Fatigue is a decrease in work capacity caused by work itself. Muscle fatigue is therefore the drop in the force of contraction of muscle following prolonged stimulation or a decreased capacity to perform a maximum voluntary muscle action or a series of repetitive muscle actions. The length of time that muscle contraction can be maintained depends on the ability to supply energy in the form of ATP and Ca²⁺ to the contractile protein filaments. As the total available ATP supply is decreased, the force of contraction decrease and the muscle gets progressively weaker and weaker.  Fatigue can occur at any state of muscle contraction that is reasonably prolonged but its onset will vary considerably with the type of muscle involved. Muscle contractions increase the mean arterial blood pressure which consequently decreases the net blood flow to the working muscles. This produces Ischemia (lack of blood) and induces fatigue. The occlusion of blood flow to a working muscle substantially decrease the time to exhaustion and increase the magnitude of the decline in force of contraction. Lack of blood and the buildup of lactic acid, lead to increased acidity level in the muscle, which in turn causes muscle pain, soreness, spasm, and cramps. Anaerobic breakdown of glycogen leads to intracellular accumulation of inorganic acids of which lactic acid is the most important. Since lactic acid is a strong acid, it dissociates into lactate and H⁺. Lactate ions have no effect in muscle contraction however the increased H⁺ reduces pH and it’s the classic cause of skeletal muscle fatigue.

Rigor Mortis

Rigor mortis, commonly known as rigor, is the post-mortem muscle stiffening of the body. It consists of a sustained contraction of the muscles of the body, which begins at 2–6 hours after death, persists for 24–84 hours, and is then followed by gradual relaxation until the muscles again become flaccid (Gill-King, 1997). It is created because the lack of oxygen to the cells results in lower levels of ATP in the body.

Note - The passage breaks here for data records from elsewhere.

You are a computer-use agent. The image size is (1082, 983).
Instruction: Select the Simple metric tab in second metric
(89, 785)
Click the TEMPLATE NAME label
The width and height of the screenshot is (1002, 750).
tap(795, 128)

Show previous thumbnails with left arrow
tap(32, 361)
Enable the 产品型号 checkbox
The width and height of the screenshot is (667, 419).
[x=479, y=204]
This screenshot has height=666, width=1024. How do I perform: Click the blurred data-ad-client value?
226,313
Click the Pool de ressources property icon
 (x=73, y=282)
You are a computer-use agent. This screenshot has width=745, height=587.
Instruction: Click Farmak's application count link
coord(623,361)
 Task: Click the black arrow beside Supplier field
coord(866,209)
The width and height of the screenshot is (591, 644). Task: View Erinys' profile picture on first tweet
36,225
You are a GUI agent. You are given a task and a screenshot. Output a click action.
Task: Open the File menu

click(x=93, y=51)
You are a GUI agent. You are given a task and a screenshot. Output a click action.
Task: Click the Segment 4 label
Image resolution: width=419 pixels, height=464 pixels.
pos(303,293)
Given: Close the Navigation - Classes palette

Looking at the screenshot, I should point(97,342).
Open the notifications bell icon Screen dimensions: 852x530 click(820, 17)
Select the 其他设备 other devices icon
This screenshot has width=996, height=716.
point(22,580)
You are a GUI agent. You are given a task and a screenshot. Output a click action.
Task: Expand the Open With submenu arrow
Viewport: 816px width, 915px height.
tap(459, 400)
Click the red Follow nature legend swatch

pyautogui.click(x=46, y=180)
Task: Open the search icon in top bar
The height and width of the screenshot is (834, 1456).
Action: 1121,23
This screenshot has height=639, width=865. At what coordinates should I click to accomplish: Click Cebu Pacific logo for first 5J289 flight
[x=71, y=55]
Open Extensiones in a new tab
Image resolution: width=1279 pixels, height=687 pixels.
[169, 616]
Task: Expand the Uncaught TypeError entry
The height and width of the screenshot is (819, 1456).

ATP is needed for muscle cells to maintain their delicate balance of various chemicals, including calcium used for muscle contraction. If most of the available ATP becomes depleted in the muscle, the calcium ion can no longer be sequestered back into the sarcoplasmic reticulum by the calcium pump and this causes the body cells to leak calcium around muscle fibril bundles. The body becomes stiff and rigid because the actinomyosin filaments cannot be separated because of the absence of ATP in the body

The muscle bundles will maintain the contraction for a period of time until the muscle fibrils begin to deteriorate, caused by proteolytic enzymes within the muscle cells which disrupt the myosin/actin units, causing the cross linkages to break down and the muscles to relax.

Onset of rigor mortis is influenced by many factors including:

- Temperature - the higher the temperature, the shorter was the onset of rigor and the faster the resolution.

- Condition of the animal - in very thin or emaciated animals, onset of rigor mortis is usually slow or virtually absent, but in fat animals, onset is fast.

Other extrinsic factors which affect the course of rigor mortis are electrocution causing death, which accelerates the onset of rigor and shortens the duration, possibly because the violent cramps experienced cause a rapid fall in ATP.